What exactly does this mean? Outside of speculation and a bunch of scientific questions, we don’t know exactly. It opens up serious inquiry. Why is this not something that Doctors know? Why is it something that is not taught in Academic settings? Why is this something we know nothing about? The questions are significant!
When you couple this information with the multi-characteristics of Melanin, the qualities and properties of fast twitch muscles versus slow twitch muscles, an Ammonia tolerance and transport system versus our lack of one, the “undying” cells of Henrietta Lacks (and please don’t think that she is the only Black/African to possess that level of cellular integrity) with the outward physical manifestations of Blackness as expressed above (Vénus Noire), and the ones we witness everyday, what do these dots mean? There have been studies conducted on you, particularly your Melanin, for over a hundred years. The annals are filled with this.
“…everything must be examined through the African eye.” – Dr. Cheikh Anta Doip the great Senegal scientist and thinker.

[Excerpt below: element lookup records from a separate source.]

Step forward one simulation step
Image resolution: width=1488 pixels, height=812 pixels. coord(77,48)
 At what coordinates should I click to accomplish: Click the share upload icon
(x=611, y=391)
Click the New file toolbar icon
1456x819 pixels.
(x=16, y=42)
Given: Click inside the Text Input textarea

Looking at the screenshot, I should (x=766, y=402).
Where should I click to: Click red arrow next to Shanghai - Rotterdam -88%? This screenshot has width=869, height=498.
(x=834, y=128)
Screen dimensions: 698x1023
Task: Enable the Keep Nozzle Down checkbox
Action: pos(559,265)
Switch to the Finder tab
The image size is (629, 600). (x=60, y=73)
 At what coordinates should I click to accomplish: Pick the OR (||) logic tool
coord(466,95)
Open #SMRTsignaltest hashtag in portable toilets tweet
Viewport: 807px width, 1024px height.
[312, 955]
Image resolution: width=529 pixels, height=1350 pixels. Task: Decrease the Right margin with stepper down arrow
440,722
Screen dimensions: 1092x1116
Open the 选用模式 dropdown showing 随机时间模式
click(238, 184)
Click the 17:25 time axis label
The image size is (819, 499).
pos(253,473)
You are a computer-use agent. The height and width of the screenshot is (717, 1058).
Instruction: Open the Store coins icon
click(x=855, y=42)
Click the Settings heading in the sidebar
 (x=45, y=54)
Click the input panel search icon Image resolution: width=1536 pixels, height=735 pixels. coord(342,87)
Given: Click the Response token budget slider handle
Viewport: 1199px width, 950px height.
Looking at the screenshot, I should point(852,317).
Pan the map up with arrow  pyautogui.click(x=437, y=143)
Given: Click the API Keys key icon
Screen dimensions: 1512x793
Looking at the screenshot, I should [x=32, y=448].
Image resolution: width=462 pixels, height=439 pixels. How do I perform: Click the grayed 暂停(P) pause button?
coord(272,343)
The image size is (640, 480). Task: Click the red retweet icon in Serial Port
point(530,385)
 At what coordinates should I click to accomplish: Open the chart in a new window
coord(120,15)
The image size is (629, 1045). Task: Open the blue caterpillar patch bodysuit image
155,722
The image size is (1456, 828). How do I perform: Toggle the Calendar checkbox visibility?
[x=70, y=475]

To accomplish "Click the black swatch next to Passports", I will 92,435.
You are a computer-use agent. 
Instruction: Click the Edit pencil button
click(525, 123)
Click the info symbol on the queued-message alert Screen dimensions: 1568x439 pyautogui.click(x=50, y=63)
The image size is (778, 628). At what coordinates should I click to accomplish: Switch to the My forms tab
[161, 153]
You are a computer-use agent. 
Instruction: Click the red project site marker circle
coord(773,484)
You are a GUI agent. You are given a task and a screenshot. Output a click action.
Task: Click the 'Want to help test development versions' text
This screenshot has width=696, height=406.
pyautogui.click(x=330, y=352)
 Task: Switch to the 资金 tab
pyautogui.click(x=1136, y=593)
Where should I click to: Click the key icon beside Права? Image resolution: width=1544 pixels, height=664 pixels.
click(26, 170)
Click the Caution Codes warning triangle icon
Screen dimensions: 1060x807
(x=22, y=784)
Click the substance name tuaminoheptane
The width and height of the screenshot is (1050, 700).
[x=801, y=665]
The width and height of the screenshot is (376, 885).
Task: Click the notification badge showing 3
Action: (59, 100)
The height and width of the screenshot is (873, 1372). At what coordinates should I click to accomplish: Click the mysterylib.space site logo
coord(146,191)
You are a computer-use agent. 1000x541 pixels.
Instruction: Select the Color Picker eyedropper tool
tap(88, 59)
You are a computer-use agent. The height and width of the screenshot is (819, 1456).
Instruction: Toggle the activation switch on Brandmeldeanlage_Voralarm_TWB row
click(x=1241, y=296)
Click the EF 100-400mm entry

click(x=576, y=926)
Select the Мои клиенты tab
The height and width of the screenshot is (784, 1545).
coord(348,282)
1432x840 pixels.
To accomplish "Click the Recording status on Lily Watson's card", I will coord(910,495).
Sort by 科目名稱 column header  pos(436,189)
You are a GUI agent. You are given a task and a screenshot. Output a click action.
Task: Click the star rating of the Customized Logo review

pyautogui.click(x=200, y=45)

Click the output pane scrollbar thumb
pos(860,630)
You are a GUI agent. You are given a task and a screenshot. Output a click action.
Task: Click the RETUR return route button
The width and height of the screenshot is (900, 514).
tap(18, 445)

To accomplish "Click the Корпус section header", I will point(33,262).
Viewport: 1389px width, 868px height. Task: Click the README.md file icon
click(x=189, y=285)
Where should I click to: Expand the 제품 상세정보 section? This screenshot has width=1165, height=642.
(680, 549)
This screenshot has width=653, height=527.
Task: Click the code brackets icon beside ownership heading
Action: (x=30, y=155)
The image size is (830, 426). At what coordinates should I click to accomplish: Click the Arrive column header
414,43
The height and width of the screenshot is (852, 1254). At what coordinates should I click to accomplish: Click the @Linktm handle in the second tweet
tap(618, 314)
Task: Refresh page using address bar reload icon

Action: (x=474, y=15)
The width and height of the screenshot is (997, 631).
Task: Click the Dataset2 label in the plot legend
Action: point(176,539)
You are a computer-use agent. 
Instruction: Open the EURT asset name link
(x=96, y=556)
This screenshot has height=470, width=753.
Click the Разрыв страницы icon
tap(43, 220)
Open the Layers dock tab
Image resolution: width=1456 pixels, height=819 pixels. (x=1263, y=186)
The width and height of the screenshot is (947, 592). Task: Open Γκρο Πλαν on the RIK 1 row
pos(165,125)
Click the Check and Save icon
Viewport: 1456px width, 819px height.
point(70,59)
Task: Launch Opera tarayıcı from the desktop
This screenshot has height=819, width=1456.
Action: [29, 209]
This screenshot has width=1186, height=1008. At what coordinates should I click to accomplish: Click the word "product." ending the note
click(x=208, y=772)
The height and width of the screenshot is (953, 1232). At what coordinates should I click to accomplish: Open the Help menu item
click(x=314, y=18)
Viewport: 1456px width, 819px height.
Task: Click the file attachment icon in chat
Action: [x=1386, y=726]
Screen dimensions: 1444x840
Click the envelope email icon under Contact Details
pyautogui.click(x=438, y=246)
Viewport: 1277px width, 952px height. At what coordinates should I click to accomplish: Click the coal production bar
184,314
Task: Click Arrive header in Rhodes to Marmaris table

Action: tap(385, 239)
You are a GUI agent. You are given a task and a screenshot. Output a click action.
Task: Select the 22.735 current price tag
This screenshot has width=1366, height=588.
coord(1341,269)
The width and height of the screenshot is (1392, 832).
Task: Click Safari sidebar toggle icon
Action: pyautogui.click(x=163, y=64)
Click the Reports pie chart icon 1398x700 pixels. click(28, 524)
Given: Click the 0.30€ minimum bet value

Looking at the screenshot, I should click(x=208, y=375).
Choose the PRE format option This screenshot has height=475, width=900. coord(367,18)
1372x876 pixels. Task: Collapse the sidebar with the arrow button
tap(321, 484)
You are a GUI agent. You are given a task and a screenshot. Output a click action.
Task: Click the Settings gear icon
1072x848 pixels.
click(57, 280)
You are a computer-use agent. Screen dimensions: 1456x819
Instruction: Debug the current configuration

For those that seek more in-depth understanding and knowledge we recommend:
This study by Barbara Bain and her group titled “Ethnic and sex differences in the total and differential white cell count and platelet count.” is much more comprehensive than the one that has been blocked. And this book on Protein Engineering of Melanin and manipulation of Melanin is a must!
Note: My mother would say “if you throw a stone in a crowd of dogs, you’ll know what dog you hit because it is the one that hollar’s the loudest!” Get hard copies people because as we write these post presently scientific and scholarly papers are either disappearing from the internet or getting difficult to search for and/or access.